Thank's Thierry, but as i mentioned, it is not a constant depending only of
the data, since with the same observed trait:
the difference (between asreml and R packages) is equal to 29.40 in the model
with a fixed effect (Type)
and the difference is equal to 32.16 in the model with only mu.
And that, it is a big concern.
________________________________
De : Thierry Onkelinx <thierry.onkelinx at inbo.be>
Envoy? : vendredi 19 mai 2017 16:40
? : Brigitte Mangin
Cc : R-help at lists.R-project.org
Objet : Re: [R] mixed Model: asreml-r versus nmle,lme4 or coxme
Dear Brigitte,
Maybe because the log likelihood is calculated differently. Note that the log
likelihood contains a constant which only depends on the data. So one can safely
omit that part for model comparison, assuming that use you the same formula to
calculate the likelihood for all models.
Best regards,
ir. Thierry Onkelinx
Instituut voor natuur- en bosonderzoek / Research Institute for Nature and
Forest
team Biometrie & Kwaliteitszorg / team Biometrics & Quality Assurance
Kliniekstraat 25
1070 Anderlecht
Belgium
To call in the statistician after the experiment is done may be no more than
asking him to perform a post-mortem examination: he may be able to say what the
experiment died of. ~ Sir Ronald Aylmer Fisher
The plural of anecdote is not data. ~ Roger Brinner
The combination of some data and an aching desire for an answer does not ensure
that a reasonable answer can be extracted from a given body of data. ~ John
Tukey
2017-05-19 14:30 GMT+02:00 Brigitte Mangin <brigitte.mangin at
inra.fr<mailto:brigitte.mangin at inra.fr>>:
Hi,
Did somebody know why asreml does not provide the same REML loglikehood as
coxme, lme4 or lmne.
Here is a simple example showing the differences:
#######################################################################
library(lme4)
library(coxme)
library(asreml)
library(nlme)
data(ergoStool, package="nlme") # use a data set from nlme
fit1 <- lmekin(effort ~ Type+(1|Subject),
data=ergoStool,method="REML")
fit1$loglik #-60.56539
fit2 <- lmer(effort ~ Type+(1|Subject), data=ergoStool,REML=TRUE)

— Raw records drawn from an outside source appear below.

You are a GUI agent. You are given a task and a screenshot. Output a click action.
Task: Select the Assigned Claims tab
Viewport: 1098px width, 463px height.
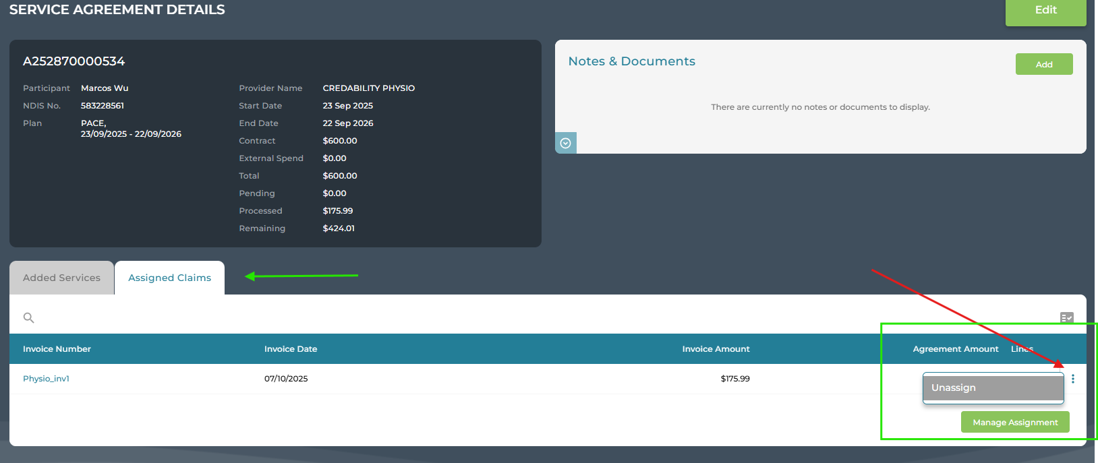(169, 278)
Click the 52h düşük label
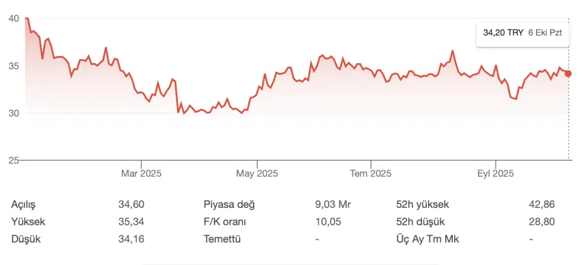 pyautogui.click(x=420, y=222)
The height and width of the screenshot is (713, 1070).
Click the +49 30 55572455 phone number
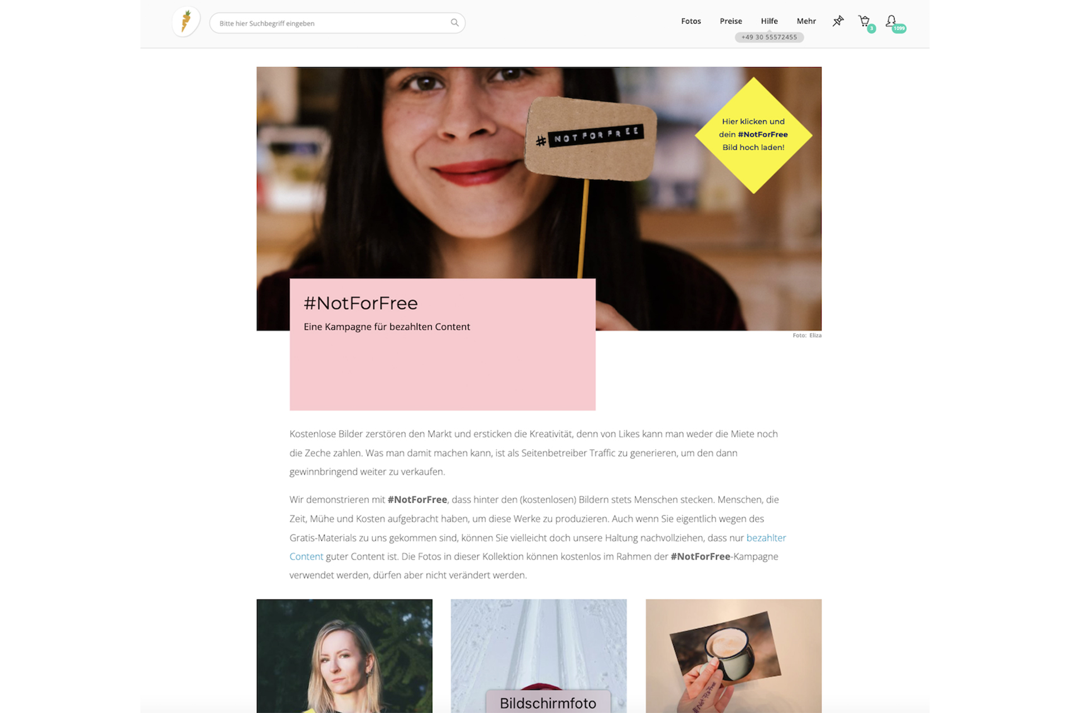pos(769,37)
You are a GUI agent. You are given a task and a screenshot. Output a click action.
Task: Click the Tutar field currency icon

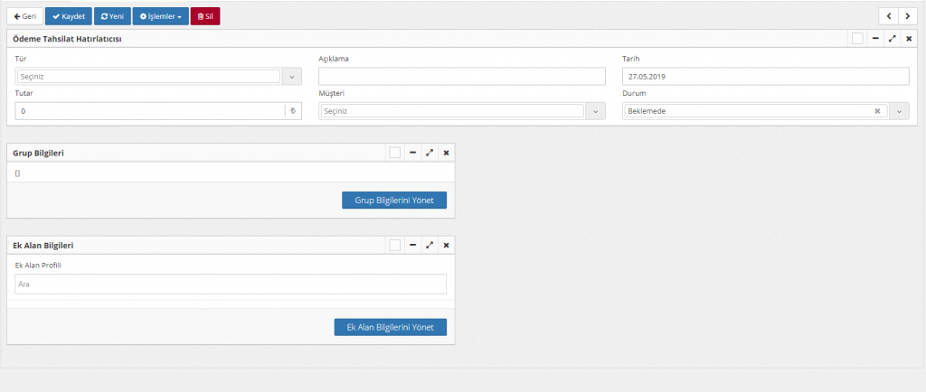pos(292,111)
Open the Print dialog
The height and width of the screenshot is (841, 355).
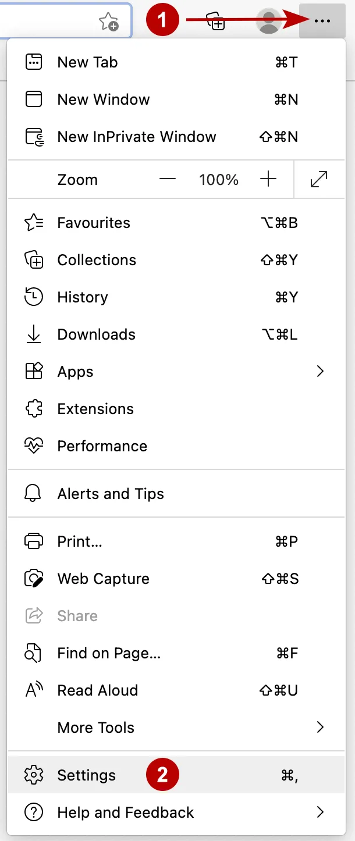pos(80,541)
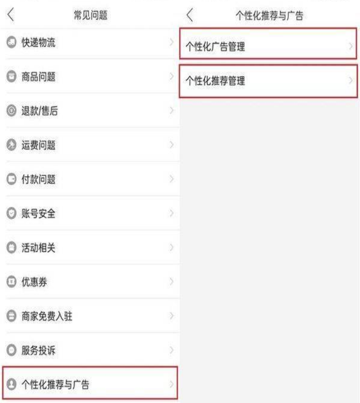Expand the 个性化广告管理 chevron arrow
The width and height of the screenshot is (360, 403).
351,46
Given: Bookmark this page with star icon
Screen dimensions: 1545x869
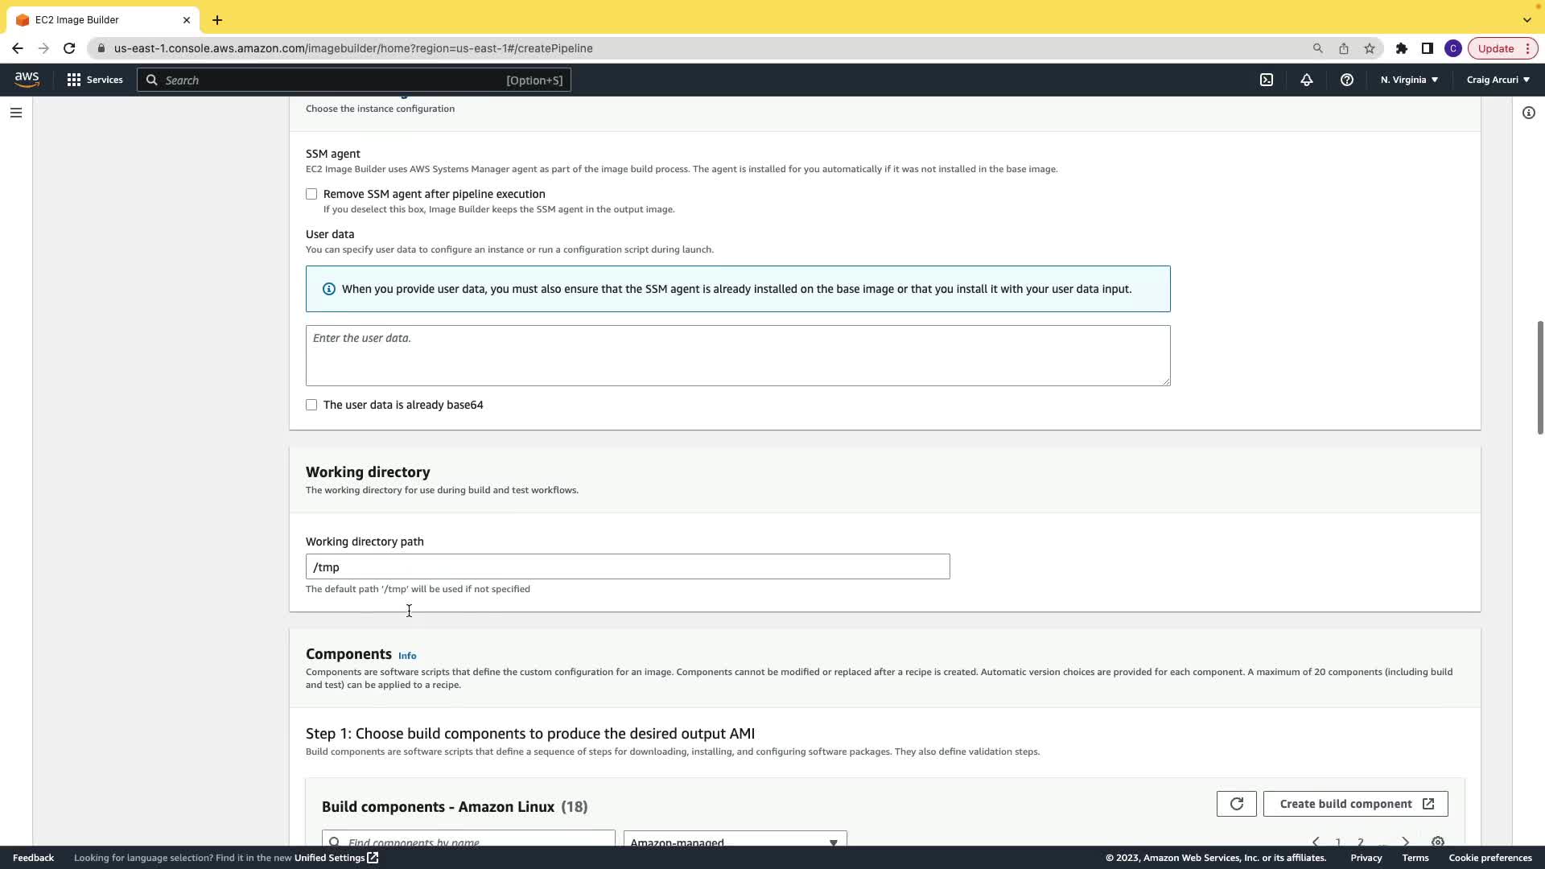Looking at the screenshot, I should pos(1370,48).
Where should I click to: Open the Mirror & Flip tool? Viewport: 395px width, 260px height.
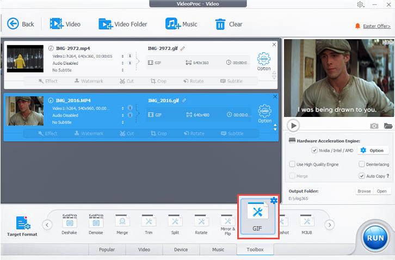click(227, 222)
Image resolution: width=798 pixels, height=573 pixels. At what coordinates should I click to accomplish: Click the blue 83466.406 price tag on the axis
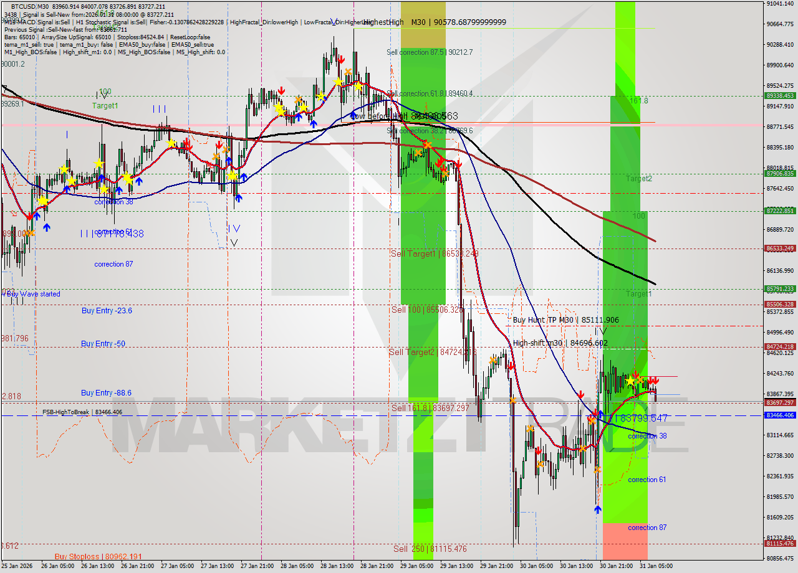779,415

logLik(fit2) #'log Lik.' -60.56539 (df=6)
fit3<-asreml(fixed=effort ~ Type,random=~Subject,data=ergoStool,
na.method.X="omit",na.method.Y="omit")
fit3$loglik #-31.15936
fit4<-lme(effort ~ Type,random=~1|Subject, data =
ergoStool,method="REML")
fit4$logLik #-60.56539
fit1 <- lmekin(effort ~ (1|Subject), data=ergoStool,method="REML")
fit1$loglik #-78.91898
fit2 <- lmer(effort ~ (1|Subject), data=ergoStool,REML=TRUE)
logLik(fit2) #'log Lik.' -78.91898 (df=3)
fit3<-asreml(fixed=effort ~ 1,random=~Subject,data=ergoStool,
na.method.X="omit",na.method.Y="omit")
fit3$loglik #-46.75614
fit4<-lme(effort ~ 1,random=~1|Subject, data =
ergoStool,method="REML")
fit4$logLik #-78.91898
############################
If it was just a constant value between the two models (with or without the
fixed effect) it would not be important. But it is not.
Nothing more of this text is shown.